Your instructions — Copy out everything from the line containing "Find the location" down to the end of the records, keeping every line as it stands. Leave the pictures out.

Information given —
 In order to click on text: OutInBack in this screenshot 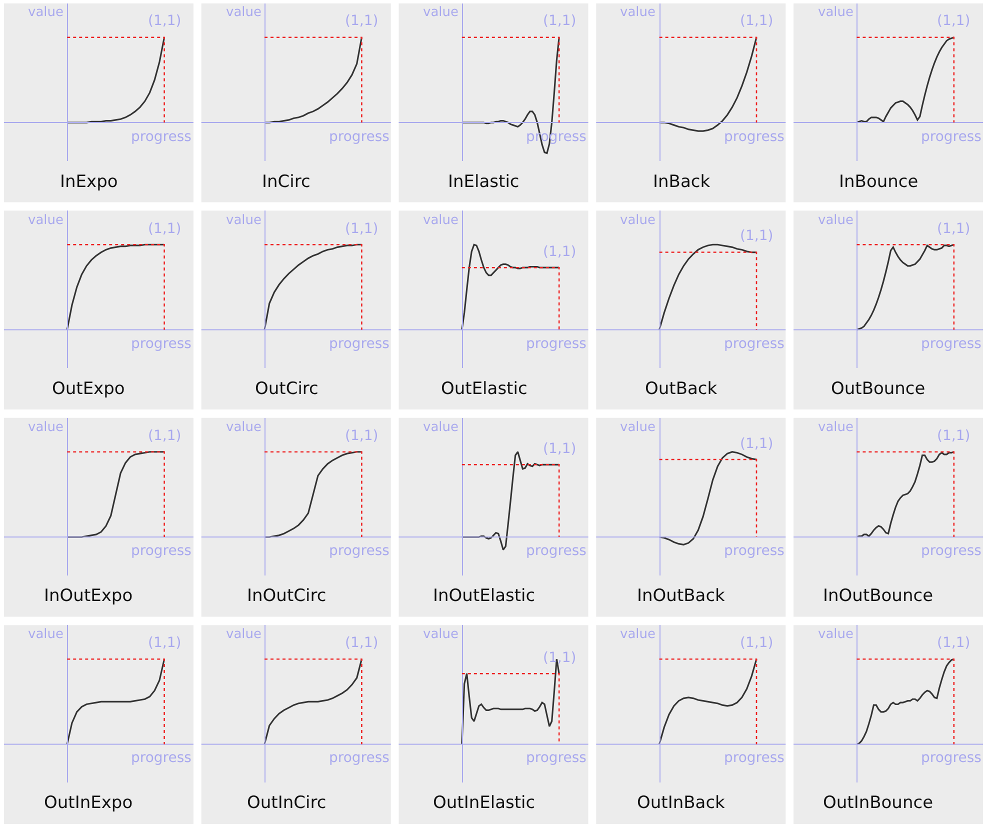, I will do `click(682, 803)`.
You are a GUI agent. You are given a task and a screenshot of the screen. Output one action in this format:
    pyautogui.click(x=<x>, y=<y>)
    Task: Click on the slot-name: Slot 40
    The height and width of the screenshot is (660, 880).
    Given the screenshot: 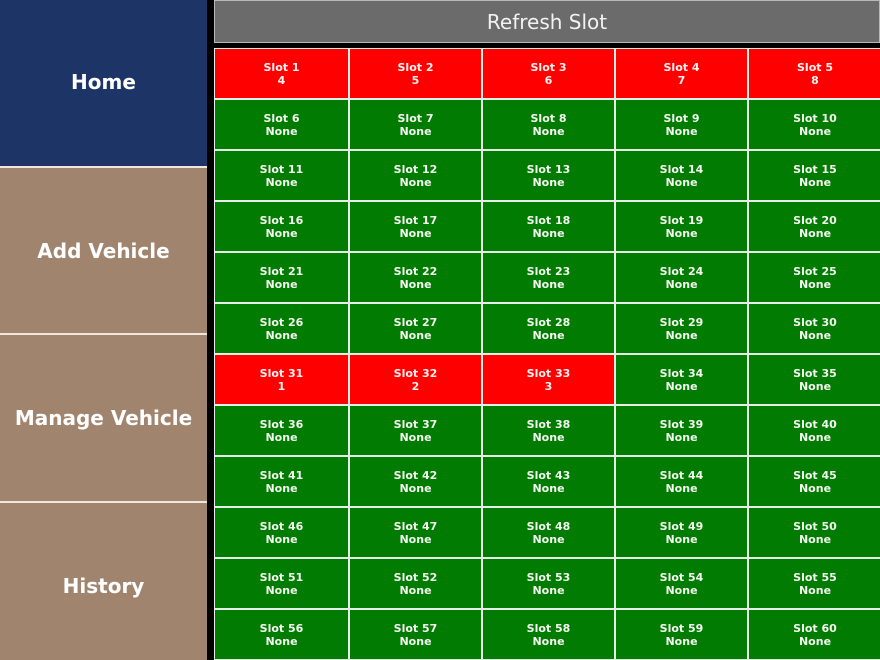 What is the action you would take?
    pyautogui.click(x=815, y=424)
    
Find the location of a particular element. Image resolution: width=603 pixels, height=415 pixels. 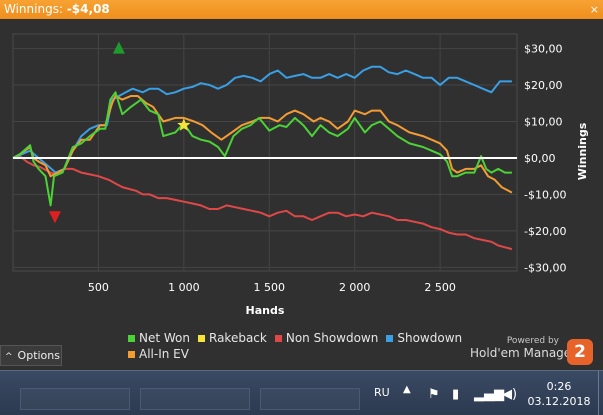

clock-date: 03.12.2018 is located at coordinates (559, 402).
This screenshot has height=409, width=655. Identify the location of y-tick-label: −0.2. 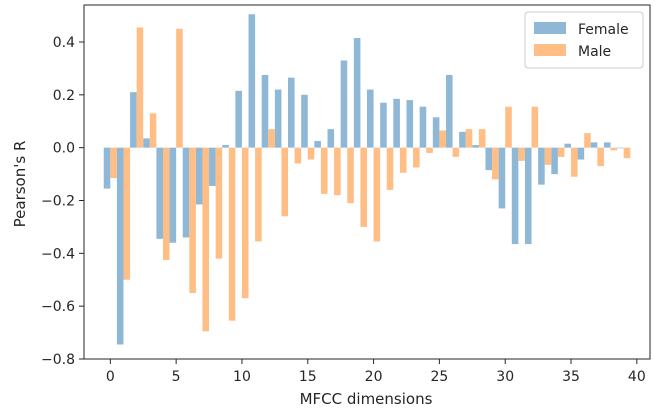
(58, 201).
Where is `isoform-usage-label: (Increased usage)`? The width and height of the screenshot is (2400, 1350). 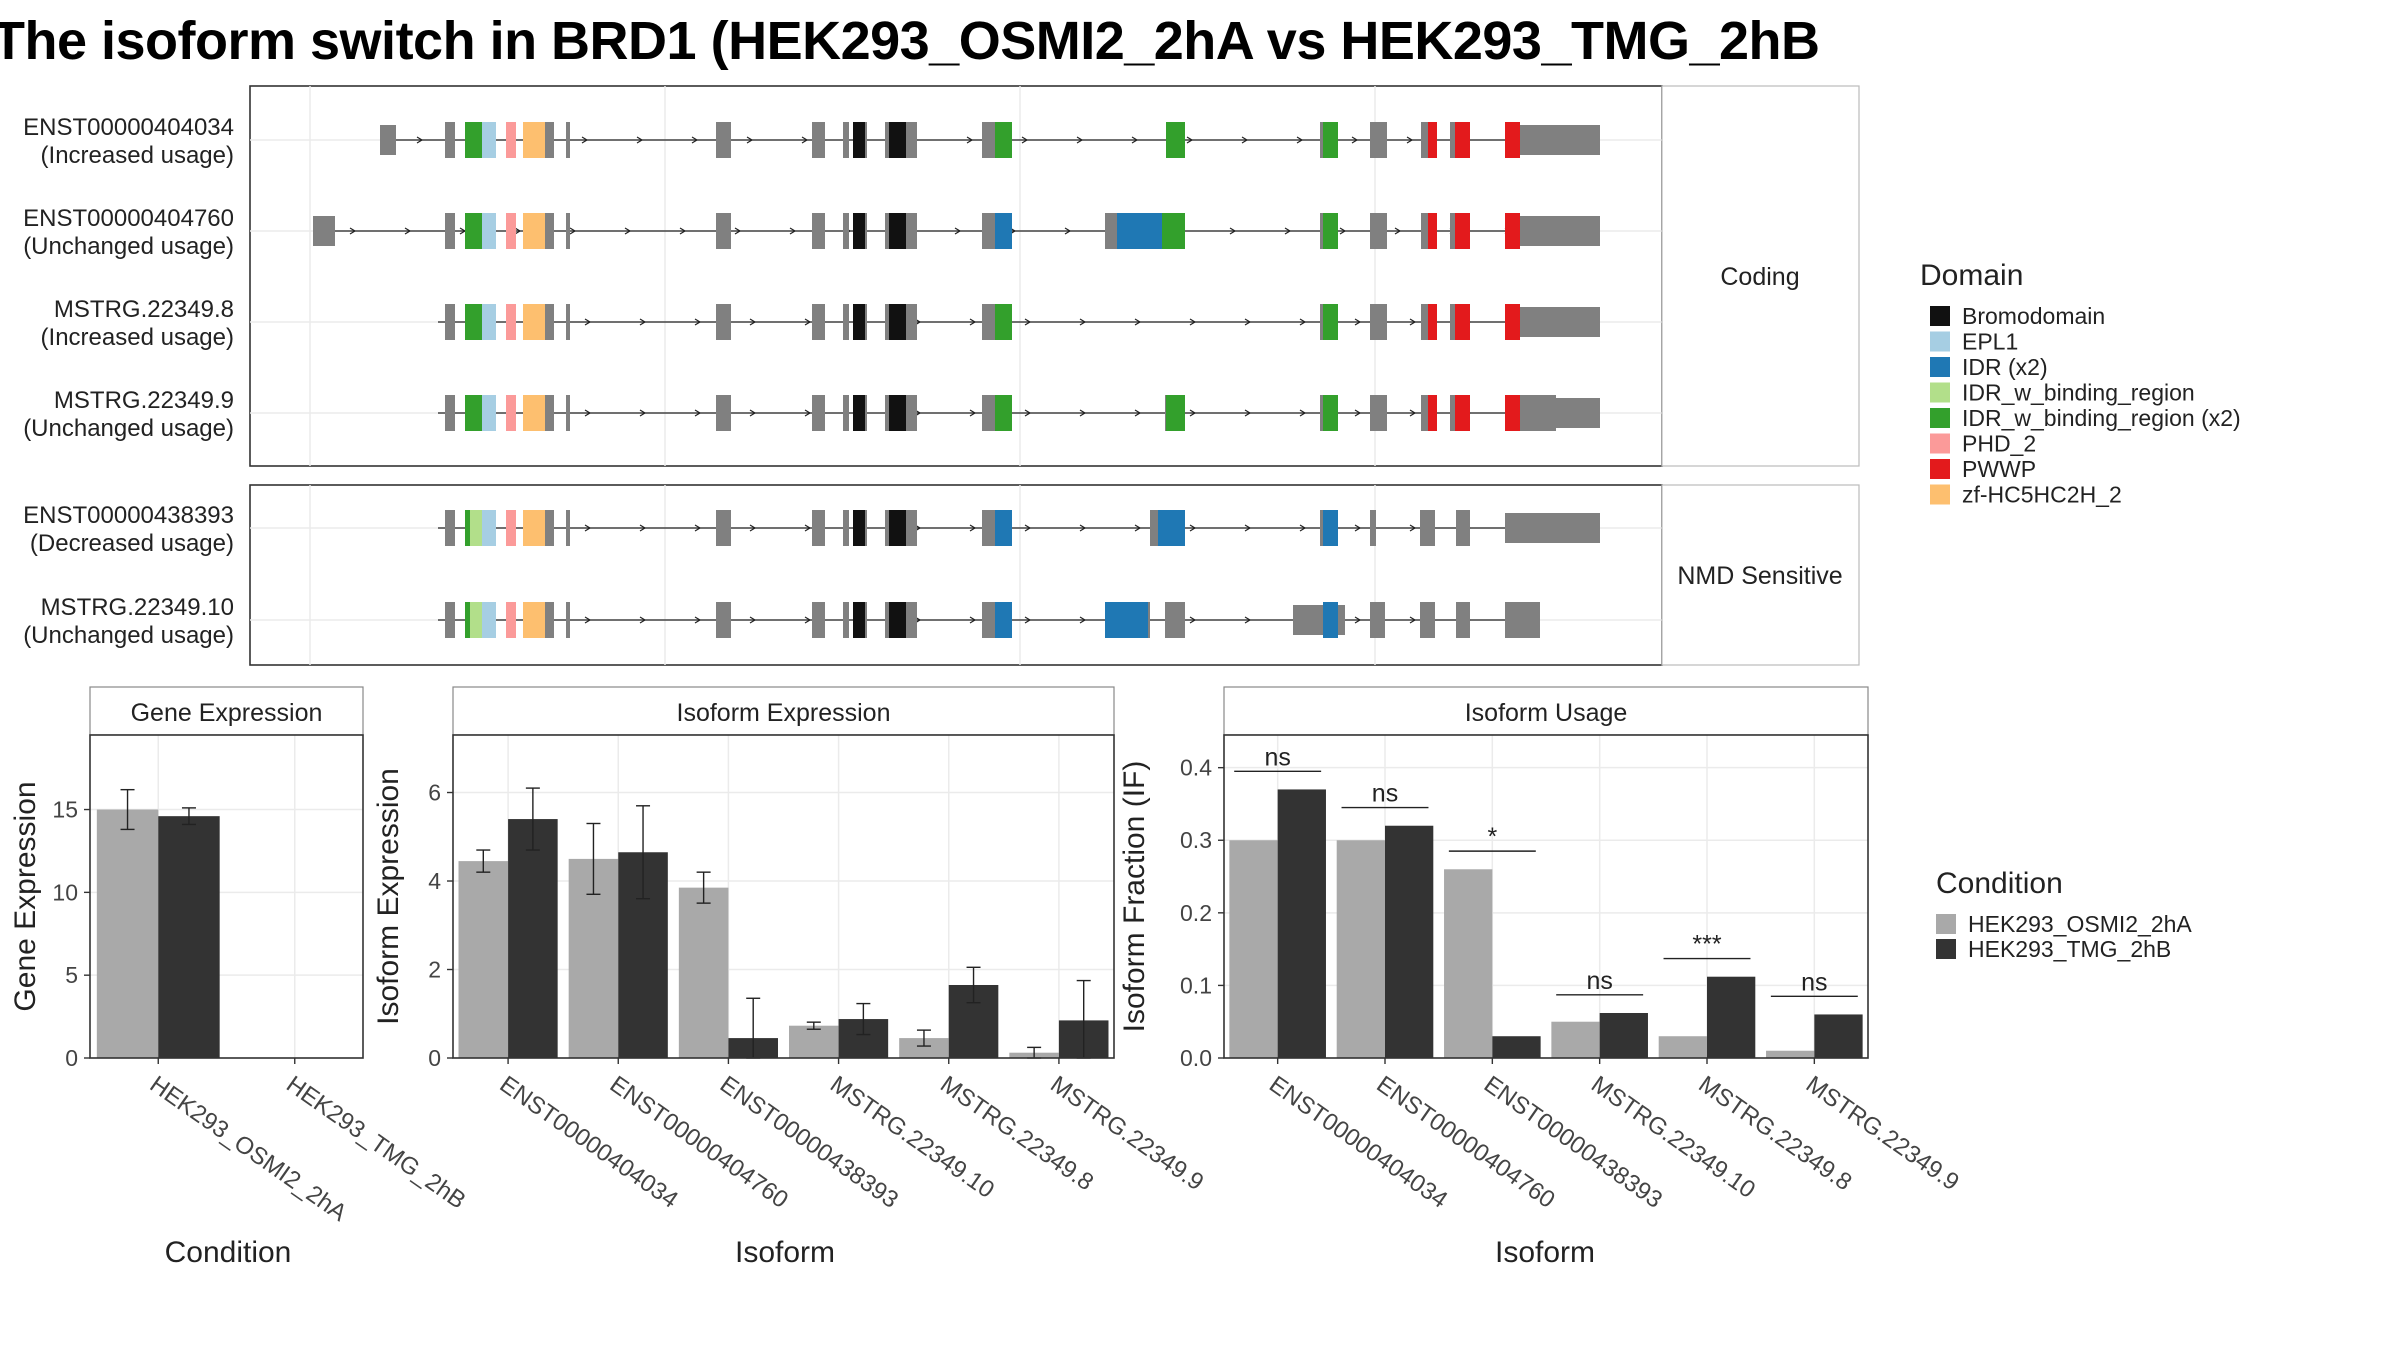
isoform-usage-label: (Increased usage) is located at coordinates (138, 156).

Written solution —
Find the location of a particular element. Image resolution: width=603 pixels, height=415 pixels. 

clock-date: 03.12.2018 is located at coordinates (559, 402).
This screenshot has height=409, width=655. Identify the location of y-tick-label: −0.2. 
(58, 201).
Where is `isoform-usage-label: (Increased usage)`? The width and height of the screenshot is (2400, 1350). 
isoform-usage-label: (Increased usage) is located at coordinates (138, 156).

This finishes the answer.